Quality also takes on a new perspective

When a batch corresponds to a single patient, the meaning of quality control also evolves. In traditional models, the analysis of a representative sample makes it possible to assess the compliance of an entire production run. In personalized therapies, by contrast, each batch must be evaluated individually, often with only very limited quantities of material available and within timelines that are incompatible with some conventional analytical approaches.

The focus therefore shifts towards process robustness, data quality and proactive risk management. Manufacturing, Quality Control, Quality Assurance and logistics must operate in a far more integrated manner, because every deviation can have an immediate impact on therapy availability.

Quality is no longer verified only at the end of the process. It must be built into and documented throughout every stage of the pathway.

The factory becomes a network

Personalized therapies are also changing the very concept of the manufacturing site. The factory is no longer simply a clearly defined physical location, but a distributed network of clinical facilities, laboratories, GMP manufacturing plants, logistics providers and digital platforms.

Industrial value no longer depends solely on the equipment installed, but on the ability to coordinate different actors while maintaining continuity, traceability and compliance. In this context, digitalization and automation are not optional additions, but essential conditions for managing highly complex and individualized processes.

Manufacturing Execution Systems, sensors, traceability platforms and analytical tools make it possible to monitor each stage in real time, reducing the risk of errors and improving visibility across the entire manufacturing pathway.

A new economics of manufacturing

Personalization also raises an economic question. The traditional pharmaceutical manufacturing model is based on economies of scale: increasing production volumes allows fixed costs to be spread across a large number of units. In individualized therapies, this logic becomes less effective.

Productivity can no longer be measured solely by the number of packs produced or the yield per batch. It must also take into account process reliability, speed, flexibility, the ability to reduce failures and continuity of treatment.

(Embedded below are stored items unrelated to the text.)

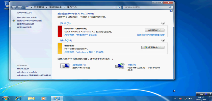Click the 恢复 system restore icon
The height and width of the screenshot is (101, 212).
click(120, 66)
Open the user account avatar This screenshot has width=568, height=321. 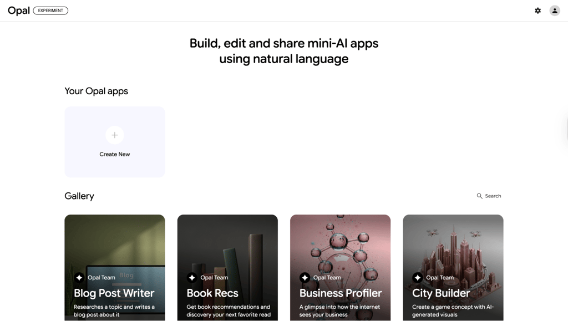click(555, 11)
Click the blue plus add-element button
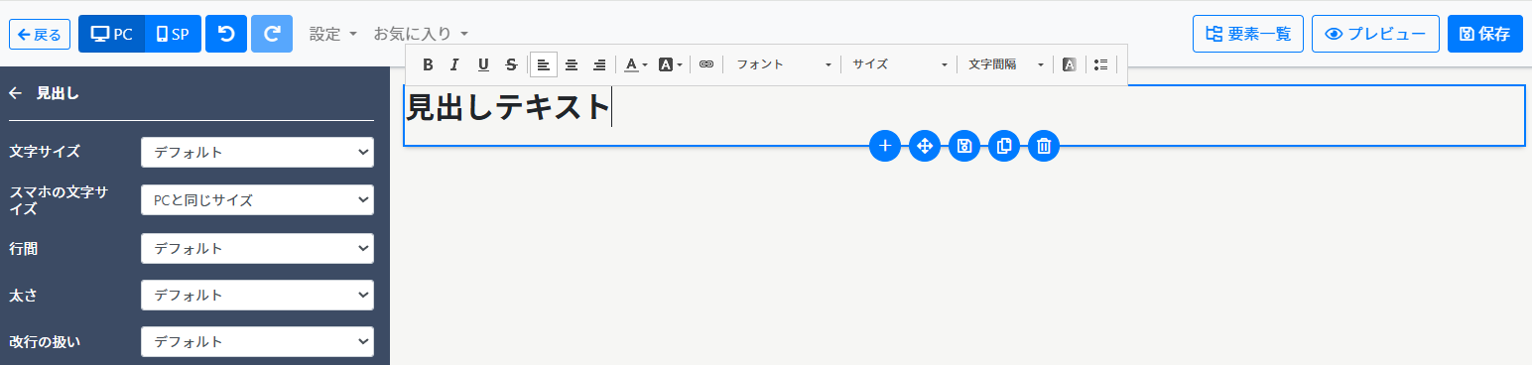The height and width of the screenshot is (365, 1532). [885, 147]
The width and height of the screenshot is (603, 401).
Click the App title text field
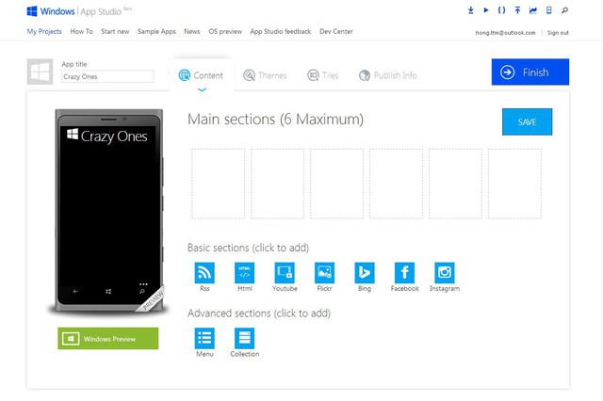click(106, 77)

The challenge is to maintain high quality standards without making the model economically unsustainable. Automation, modular platforms and standardized operations therefore play a decisive role: they do not make the products identical, but aim to make the way they are manufactured reproducible.

The patient becomes part of the industrial system

For many years, the patient represented the final point in the pharmaceutical value chain. With personalized therapies, however, the patient becomes an integral part of the manufacturing process. The pathway begins with the patient, moves through manufacturing and quality, and ultimately returns to the patient.

This circularity changes the way facilities, processes, information systems and responsibilities are designed. It is not limited to CAR-T therapies or other cell-based treatments, but may anticipate a broader transformation of pharmaceutical manufacturing towards smaller batches, greater flexibility and closer integration between clinical data and industrial processes.

Personalized therapies will probably continue to account for a limited share of overall production volumes, but their impact on the industry will be much broader. The solutions developed to manage traceability, automation, real-time control and distributed manufacturing may also influence conventional pharmaceutical production.

In the future of the industry, the concept of the batch will continue to exist. In some cases, however, that batch will correspond to a single person.